* EXTRAIT *

· · · ·

Enquête indépendante sur l'événement survenu à Thetford Mines le 9 mars 2024 : le DPCP ne portera pas d'accusation
QUÉBEC, le 13 mars 2025 /CNW/ - Après examen du rapport produit par le Bureau des enquêtes indépendantes (BEI), le Directeur des poursuites criminelles et pénales (DPCP) conclut que l'analyse de la preuve ne révèle pas la commission d'une infraction criminelle par les policiers de la Sûreté du Québec (SQ).
L'analyse portait sur l'événement entourant les blessures subies par un homme à Thetford Mines le 9 mars 2024.
L'examen du rapport d'enquête préparé par le BEI a été confié à un procureur aux poursuites criminelles et pénales (procureur). Ce dernier a procédé à un examen complet de la preuve afin d'évaluer si à la lumière de la preuve retenue, celle‑ci révèle la commission d'infractions criminelles. Malgré de nombreuses tentatives pour la joindre, la personne blessée n'a pu être informée des motifs de la décision.

· · · ·

* DONNÉES ENREGISTRÉES *
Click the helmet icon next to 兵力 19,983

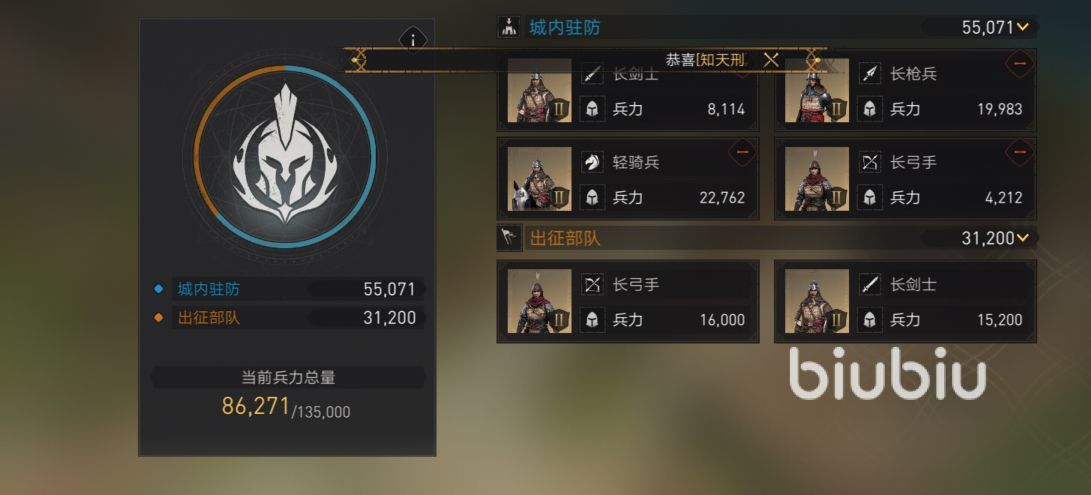(x=870, y=109)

· · · ·

* ACTION REQUISE *
Remplacez « complet » par « exhaustif » en recopiant le passage de l'extrait qui s'ouvre sur les mots contenant « L'analyse portait sur » et se ferme sur « de la décision. ». La liste n'est pas nécessaire ici.

* RÉSULTAT PRODUIT *
L'analyse portait sur l'événement entourant les blessures subies par un homme à Thetford Mines le 9 mars 2024.
L'examen du rapport d'enquête préparé par le BEI a été confié à un procureur aux poursuites criminelles et pénales (procureur). Ce dernier a procédé à un examen exhaustif de la preuve afin d'évaluer si à la lumière de la preuve retenue, celle‑ci révèle la commission d'infractions criminelles. Malgré de nombreuses tentatives pour la joindre, la personne blessée n'a pu être informée des motifs de la décision.